■ PROVIDED TEXT ■
☆ ☆ ☆ ☆ ☆ ☆ ☆

Retail sales have steadily grown since the early months of the COVID-19 pandemic, according to the latest monthly report from the National Retail Federation (NRF).
According to NRF chief economist Jack Kleinhenz, retail sales have increased month-over-month since June, in addition to rising above the year-over-year total during that same time period.
Kleinmetz also cited U.S. Commerce Department statistics, showing that consumer spending grew one percent in August over its July total. The August consumer spending figures were down 1.9 percent compared to 2019’s figures. By contrast, in April 2020, consumer spending dropped 16.1 percent.
“Strong growth in retail sales during the last few months points to the resiliency of consumers even in this disruptive pandemic environment,” Kleinhenz said in a statement. “Taking in all the evidence available, the U.S. economic recovery has progressed more quickly than generally expected.”
He also referred to a report from a Harvard research Project called Opportunity Insights, which showed that consumer spending had improved as of October 11 compared to March 2020. By October 11, consumer spending was only 3.7 percent lower than the numbers in January. In March, though, consumer spending had plummeted to 33 percent.
In this study, high-income households were shown to have reduced spending by an average of 7.2 percent, but low-income households were spending 1.1 percent more compared to January.

☆ ☆ ☆ ☆ ☆ ☆ ☆

■ DATA SECTION ■
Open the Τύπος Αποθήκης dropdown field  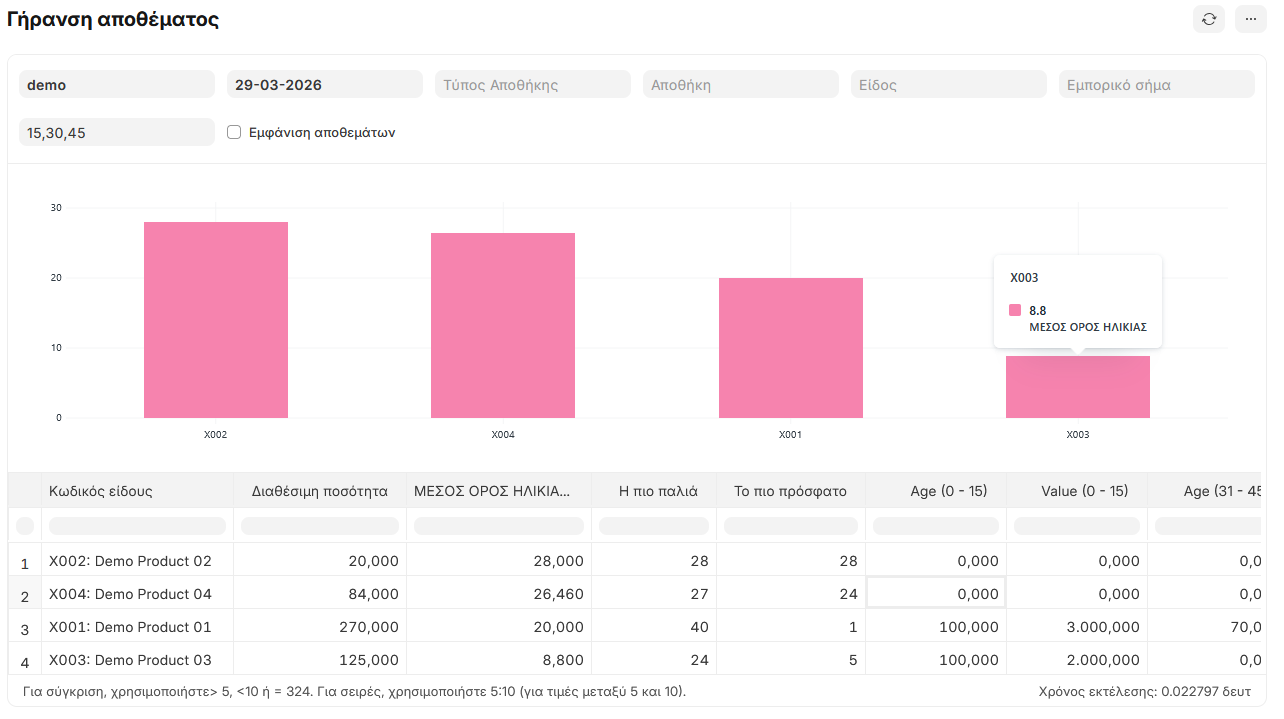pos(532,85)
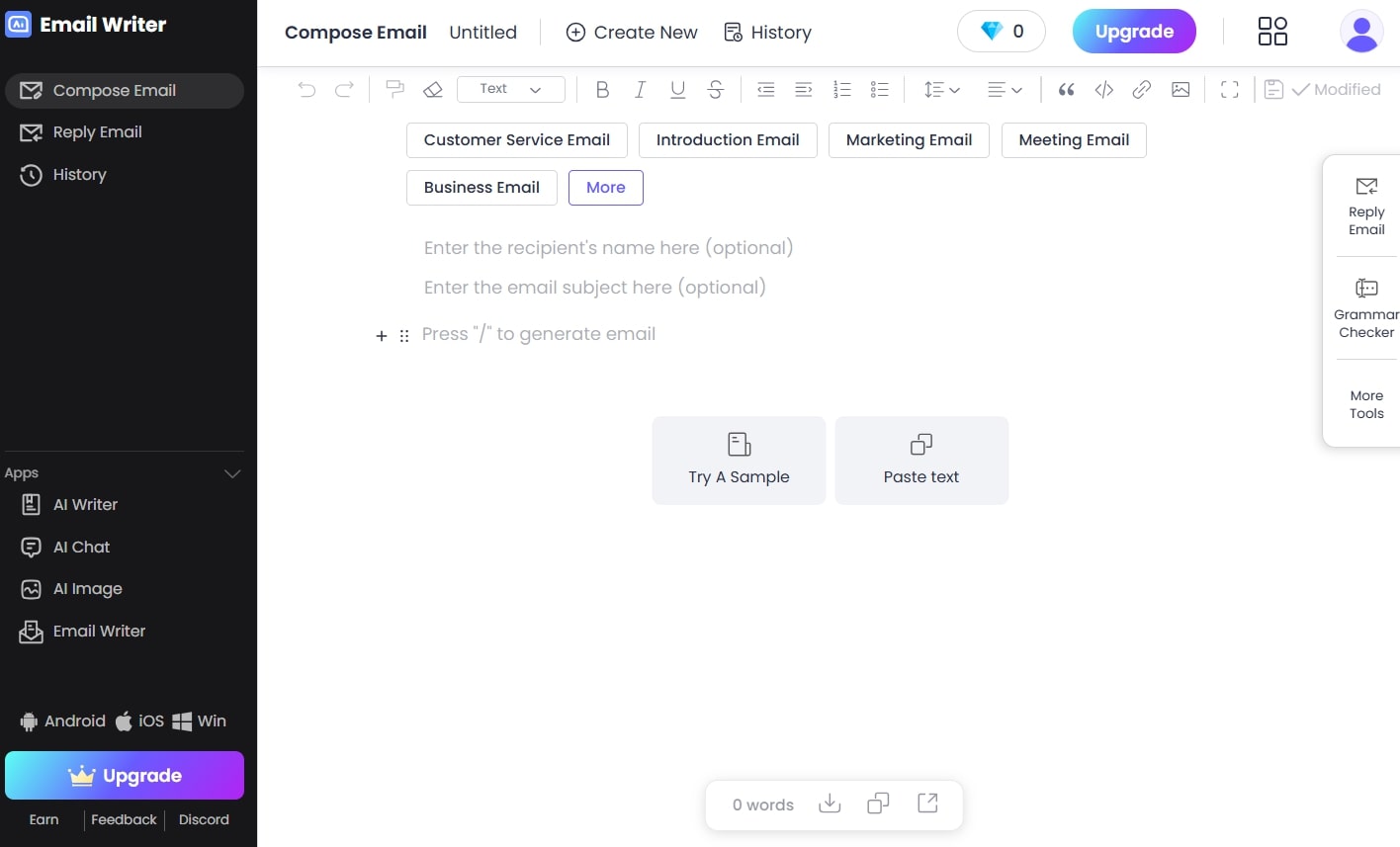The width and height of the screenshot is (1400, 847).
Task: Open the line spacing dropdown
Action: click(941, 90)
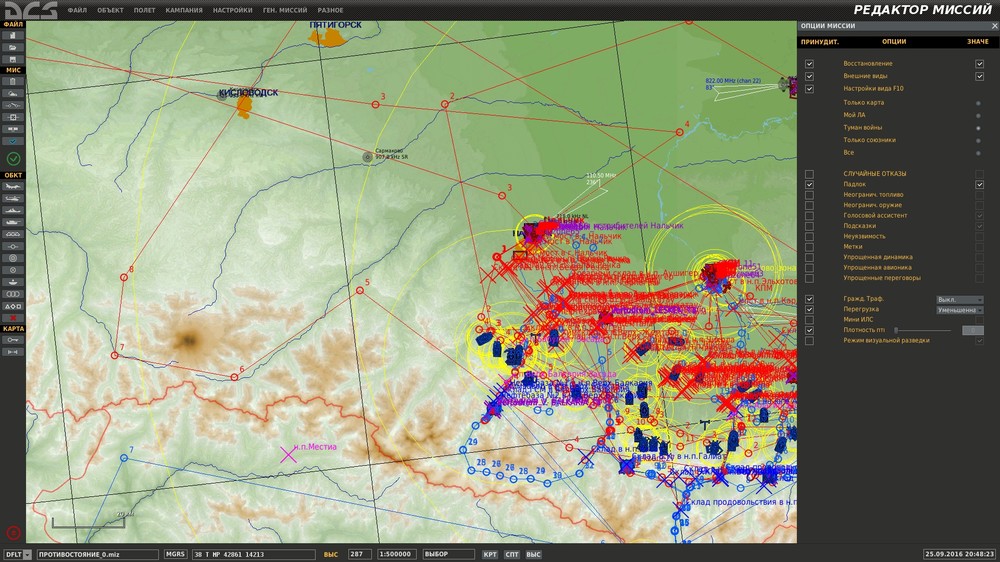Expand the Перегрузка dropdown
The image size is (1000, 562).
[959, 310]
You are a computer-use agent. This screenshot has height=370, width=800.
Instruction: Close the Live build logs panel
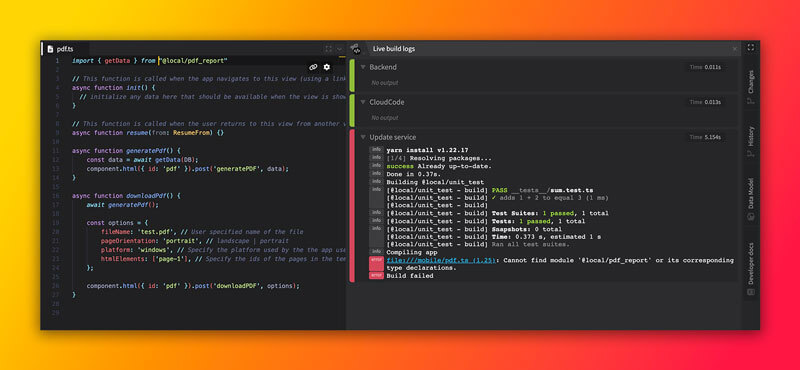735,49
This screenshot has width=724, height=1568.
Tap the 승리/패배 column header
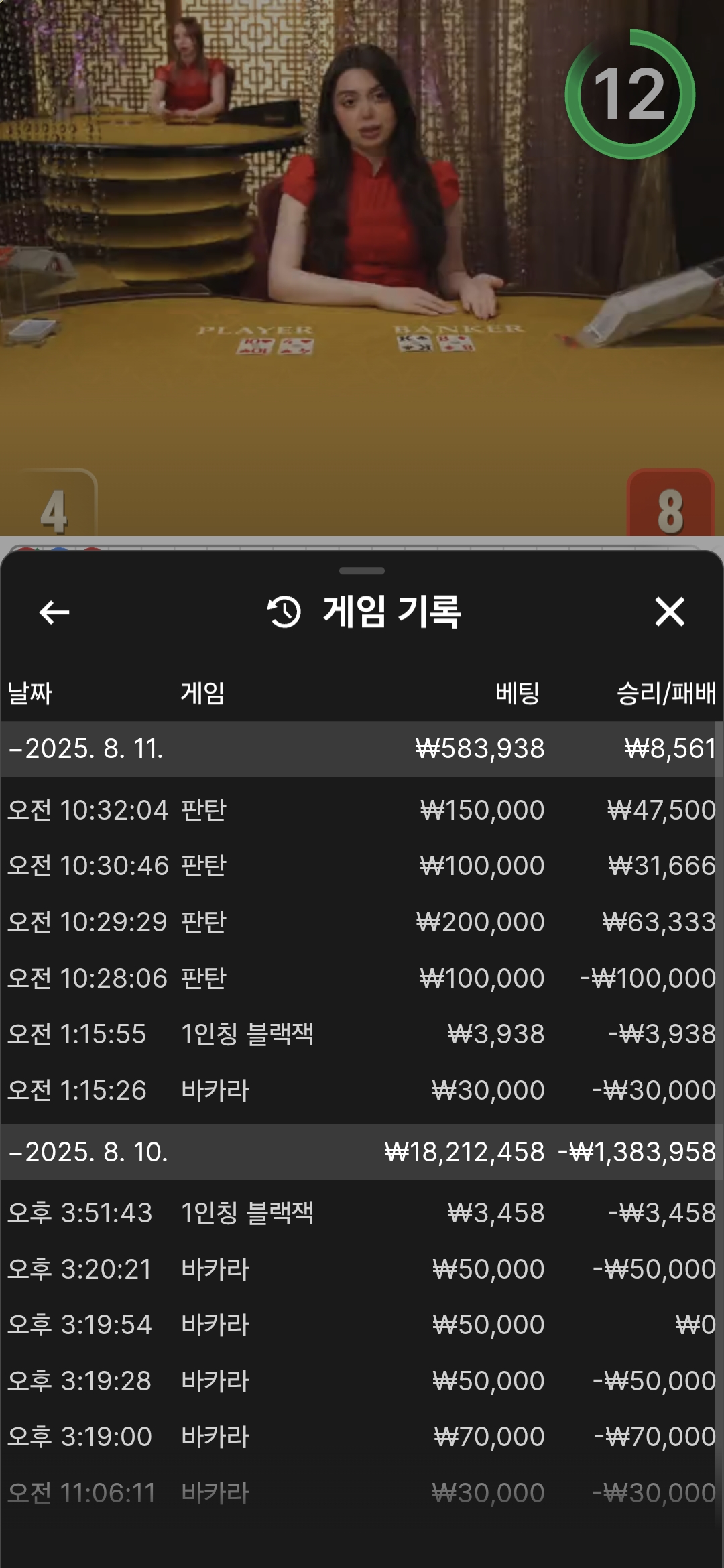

☆ ☆ ☆ ☆ ☆ ☆ ☆

■ EXPLORE THE MATERIAL ■
(a) Please transcribe the passage of the retail sales article starting with "He also referred" and going on through "to 33 percent.".
(b) In the retail sales article, what does Kleinhenz say the strong growth in retail sales over the last few months points to? Answer in one to three sentences.
(c) Write the next part of the retail sales article, picking up right after its final sentence.

■ ANSWER SECTION ■
(a)
He also referred to a report from a Harvard research Project called Opportunity Insights, which showed that consumer spending had improved as of October 11 compared to March 2020. By October 11, consumer spending was only 3.7 percent lower than the numbers in January. In March, though, consumer spending had plummeted to 33 percent.

(b) Kleinhenz says the strong growth in retail sales during the last few months points to the resiliency of consumers, even in a disruptive pandemic environment.

(c)
Kleinmetz expressed optimism for the holiday spending season, making reference to increased savings reports. According to Kleinmetz, the U.S. savings rate has been in the double digits for six consecutive months, and was 14.4 percent in August.
“That means savings are available if consumers decide to spend more aggressively, potentially offsetting the loss of government payments,” he said.
The trade association is holding off on releasing its holiday spending forecast. However, a survey by Prosper Insights and Analytics indicates that consumers will spend roughly $50 less during the holidays this year compared to last year. The survey showed that individuals will spend an average of $997.79, focusing on others instead of purchases for themselves.
Arkansas mega-retailer Walmart has reported major retail surges since the beginning of the pandemic. In its second quarter report, the Bentonville company showed a 9.3 percent increase in same-store sales and a substantial 97 percent increase in U.S. e-commerce sales.